The genus Cudonia Fr. was traditionally arranged in the family Geoglossaceae (Durand 1908; Corner 1929, 1930; Mains 1940, 1955; Imai 1941; Maas Geesteranus 1964) or in the Leotiaceae (Korf 1973) based on morphology. Nannfeldt (1942) suggested that Cudonia and Spathularia Pers. share characters with the members of Phacidiaceae (including Rhytisma Fr., now a member of Rhytismataceae, Rhytismatales). The relationship between Cudonia and Spathularia was then confirmed by molecular studies (Gargas et al. 1995; Platt & Spatafora 2000; Gernandt et al. 2001; Lutzoni et al. 2001). Phylogenetic analyses showed that Cudonia, and Spathularia including Spathulariopsis Maas Geest. form a strongly supported monophyletic clade within the Rhytismatales (Pfister & Kimbrough 2001; Wang et al. 2002, 2006, 2007, 2009; Ge et al. 2014).

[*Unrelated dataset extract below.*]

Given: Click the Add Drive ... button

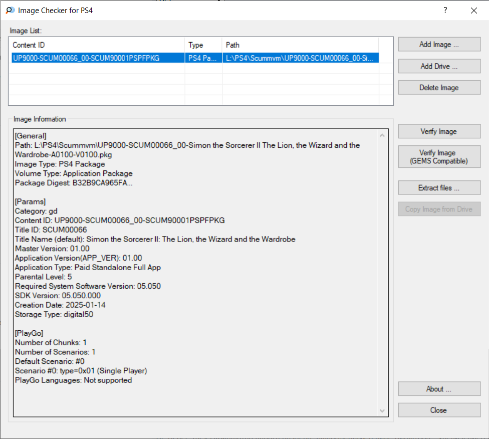Looking at the screenshot, I should pos(439,66).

In contrast with most members of Rhytismatales forming ascomata immersed within the host tissue, the ascomata of Cudonia and Spathularia develop on soil or among mosses and form erect ascomata (Wang et al. 2009). The hymenia are covered by a stromatic membrane at early stages of development (Nannfeldt 1942; Wang et al. 2002). This layer is a developmental character that unites Cudonia, Spathularia, and members of Rhytismataceae, as suggested by Nannfeldt (1942) and Wang et al. (2002). Other Rhytismatales-like features of Cudonia and Spathularia are ascospores with gelatinous sheaths and simple asci lacking an amyloid pore (Wang et al. 2002, 2007).

About ten species in Cudonia, ten species in Spathularia (including Spathulariopsis) have been recognized (Kirk et al. 2008). Several species of the genera were reported from China (Zhuang 1998a, 1998b, 2001, 2005). However, many species are still undescribed (Ge et al. 2014; Zheng et al. 2020).

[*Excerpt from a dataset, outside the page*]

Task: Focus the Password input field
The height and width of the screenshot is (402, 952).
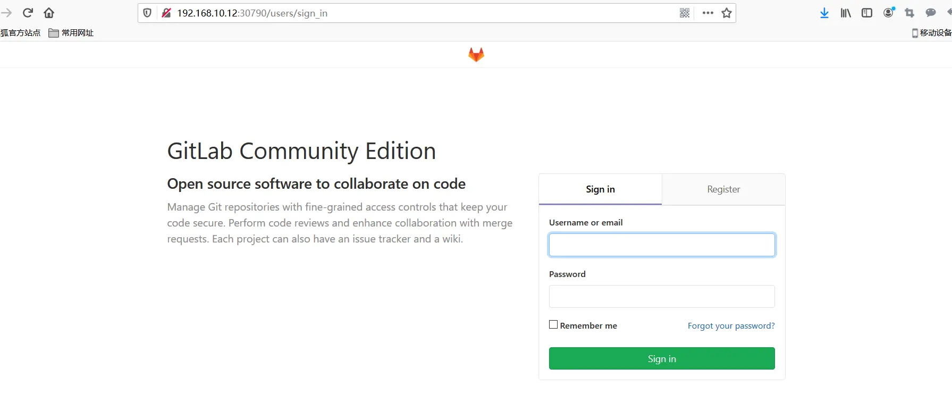Action: click(x=662, y=296)
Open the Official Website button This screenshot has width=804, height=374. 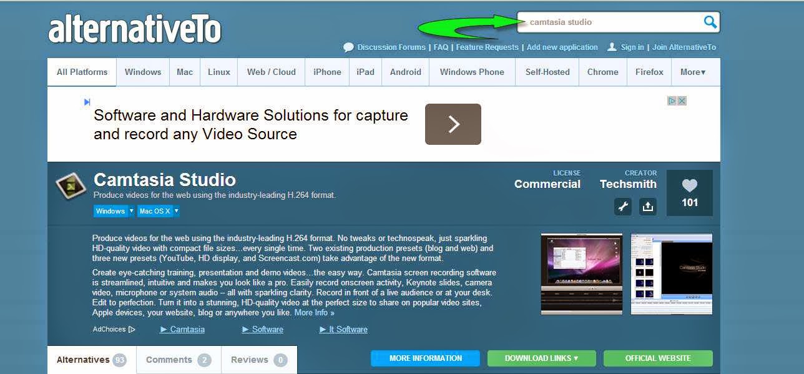tap(658, 358)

During the study of macrofungi in southwestern China, the authors uncovered two unusual and undescribed species of Cudonia from the eastern Himalayas and the Hengduan Mountains region, one of the world’s hotspots of biodiversity (Mittermeier et al. 2005; Yang 2005). They are described and illustrated herein.

Macromorphological descriptions are based on field notes, field line drawings and color slides. Color codes of the form “3A4” are from Kornerup & Wanscher (1981). Microscopic studies were based on dried herbarium material. Sections cut with a new razor blade under a stereomicroscope and gently squashed tissues were studied. Measurements, and illustrations of spores were usually made under cotton-blue-lactic-acid using bright field and phase contrast optics of a compound microscope (Zeiss Axioskop 40). For studies of hymenium, stromatic layer and trama of ascoma, sections were mounted in 3% KOH. Melzer’s reagent was used to test the ascus apex iodine reaction. The materials are deposited at the Herbarium of Cryptogams, Kunming Institute of Botany, Chinese Academy of Sciences (KUN-HKAS). Information on DNA sequences generated from the types by Ge et al. (2014) is provided.

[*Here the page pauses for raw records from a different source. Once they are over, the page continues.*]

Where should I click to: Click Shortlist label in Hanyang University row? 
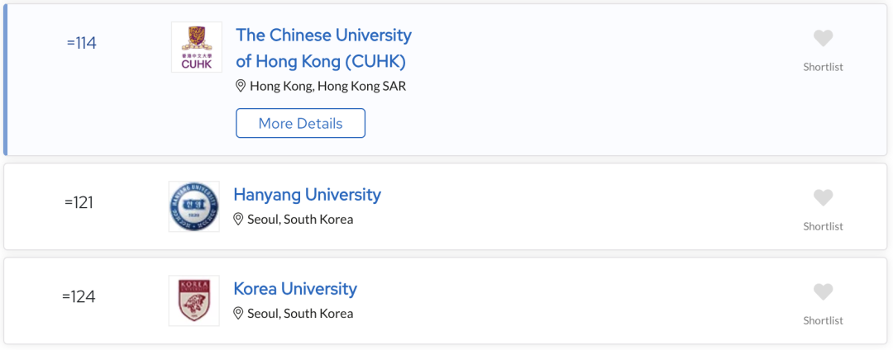click(x=823, y=227)
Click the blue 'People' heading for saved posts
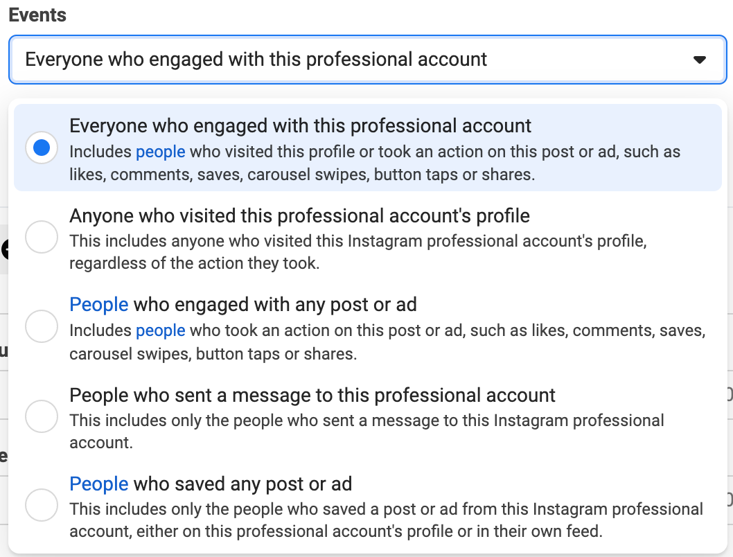The image size is (733, 557). [98, 484]
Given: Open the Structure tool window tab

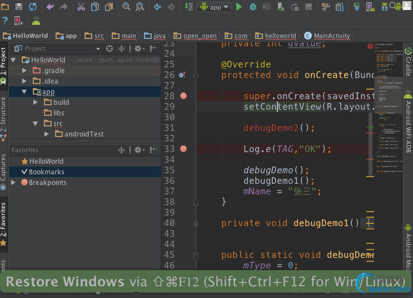Looking at the screenshot, I should pyautogui.click(x=4, y=115).

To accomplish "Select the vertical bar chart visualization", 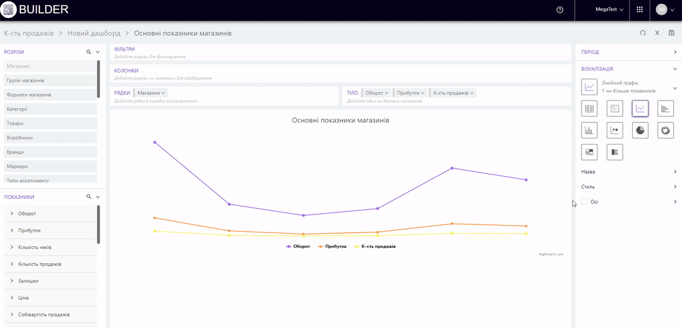I will (589, 130).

Cudonia claviformis Zhu L. Yang, sp. nov. Figs. 1A, 2

Fungal Name: FN 571209

Diagnosis: Cudonia claviformis is somewhat similar to Spathularia flavida var. ramosa Mains. However, the latter taxon has compressed-clavate ascomata, much-branched above paraphyses and often longer ascospores.

Etymology: claviformis, referring to the shape of the ascomata.

Type: China, Xizang (Tibet) Autonomous Region, Jomdo County, Zonglayi Mt., alt. 4 300 m, among mosses under dwarf shrubs of Rhododendron, 4 Aug 2004, Z.L. Yang 4297 (HKAS 45676). DNA sequences from the type: KC833169 (ITS), KC833213 (LSU), KC833298 (rpb2), KC833380 (tef-1α).

Description: Ascomata (Fig. 1A, Fig. 2A) gregarious, clavate, stipitate, 3-6 cm in height.

Ascigerous portion clavate to subcapitate, 5-10 mm in diam., slightly swollen compared with the stipe, yellow to bright yellow [3A4-3A8] when fresh, brownish to brown when dry, smooth, sometimes with shallow depression areas. Stipe 2-4×0.4-0.8 cm, subcylindrical, whitish to greyish to brownish [paler than 6C4], smooth, glabrous, occasionally with minute whitish squamules. Remnants of stromatic membrane not observed.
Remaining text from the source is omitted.